Fig. 2: New class 1 CRISPR–Cas systems.

a, Genetic organization of the recently identified type VII and subtypes III-G, III-H and III-I CRISPR–Cas systems. Homologous domains are colour-coded and identified by a family name. The gene names follow the previous classification¹². Protein-coding genes are shown roughly to scale; CRISPR arrays are not shown to scale. In subtypes III-G, III-H and III-I, the Palm domains of Cas10 responsible for signalling-molecule synthesis are inactivated. The organism and the corresponding gene range are shown in grey on the right of the loci. If genes are not present in every locus of the respective systems, they are shown by dashed outlines. In the type III-G schematic, the question mark next to Csx26 indicates that the assignment of this protein as a Cas11 counterpart remains hypothetical. b, Schematic representation of CRISPR–Cas effector complexes of type VII and subtypes III-D, III-E, III-G, III-H and III-I. The type VII, subtype III-D1 and III-E schematics are based on the solved structures (Protein Data Bank (PDB) identifiers 8zwl, 8bww and 7y82, respectively). The schematics for subtypes III-G and III-H are based on AlphaFold3 complex models using the following proteins and RNAs: III-G (NC_012623.1, Sulfolobus islandicus Y.N.15.51): 6×Cas7 (most 5′), 1×Cas7 (between csx26 and cas10), 5×Csx26, 1×Cas5, 1×Cas10, crRNA (48 nucleotides (nt)); III-H (RPGO01000026 ‘Candidatus Argoarchaeum ethanivorans’, AEth_01085): 7×Cas7, 1×Cas5, 1×Cas10, crRNA is the same as for III-G; III-I (Desulfonema magnum WP_207677910 and WP_207677911.1): 1×Cas7-11i, 1×Cas10, crRNA is from type III-E of D. magnum (PDB 7zol). AlphaFold3 interface predicted template modelling scores: III-G, 0.52; III-H, 0.59; III-I, 0.75. The black line schematically represents crRNA. Full models in Extended Data Fig. 5. c, Genomic locus organization of type I and type IV variants that acquired a new nuclease domain and/or lost Cas3 helicase-nuclease. Designations are as in a. d, Genomic locus organization of new Tn7 and Mu transposon-associated type I CRISPR–Cas variants.

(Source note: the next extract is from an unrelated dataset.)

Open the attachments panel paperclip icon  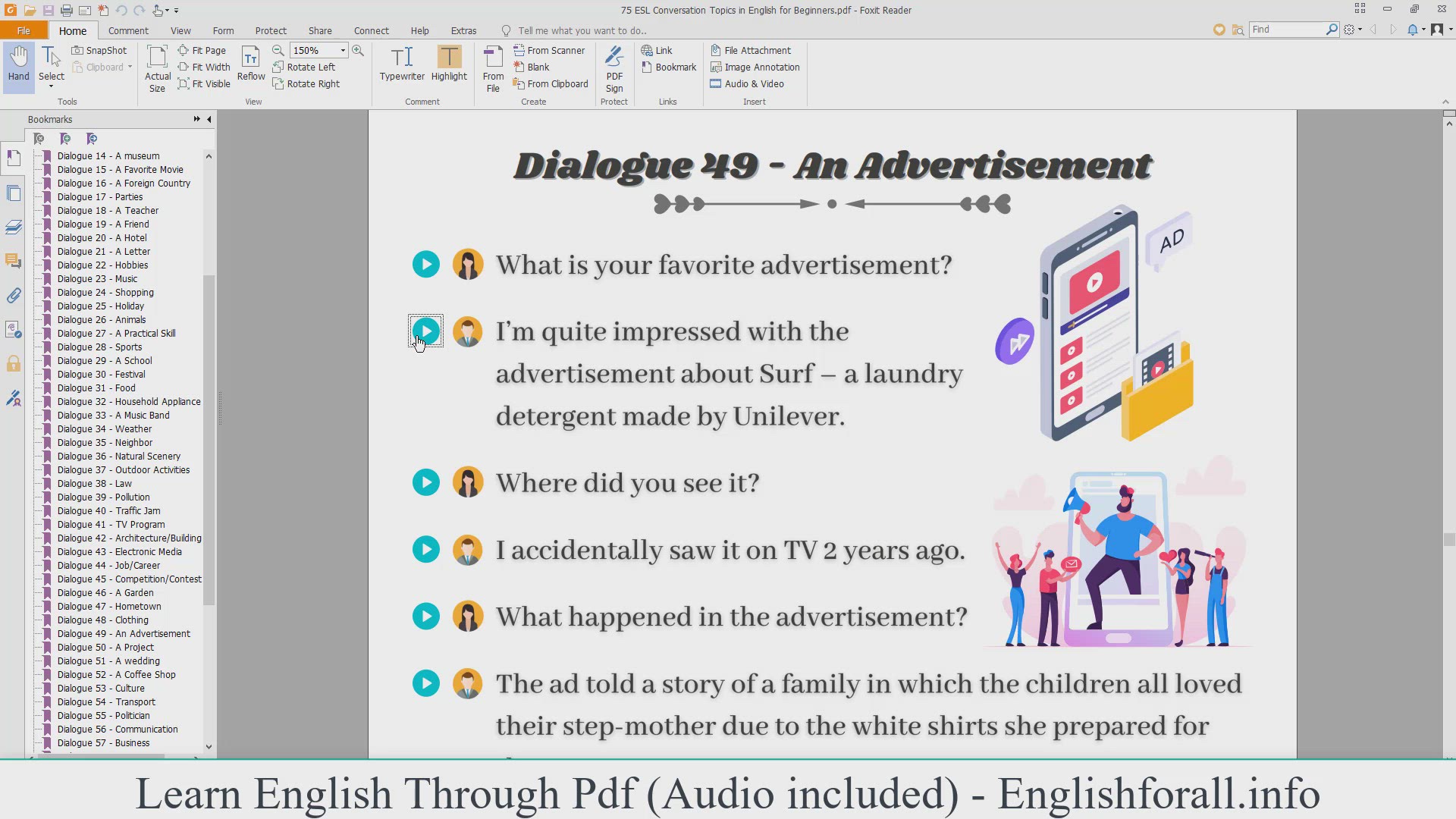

The tns and tni genes encode transposase subunits. Designations are as in a. e, Genomic locus organization of new type III variants. Designations are as in a. PD-(D/E)xK, nuclease of the respective superfamilies; TPR, tetratricopeptide repeats; STAND, signal transduction ATPases with numerous domains; NTD, N-terminal domain; CTD, C-terminal domain.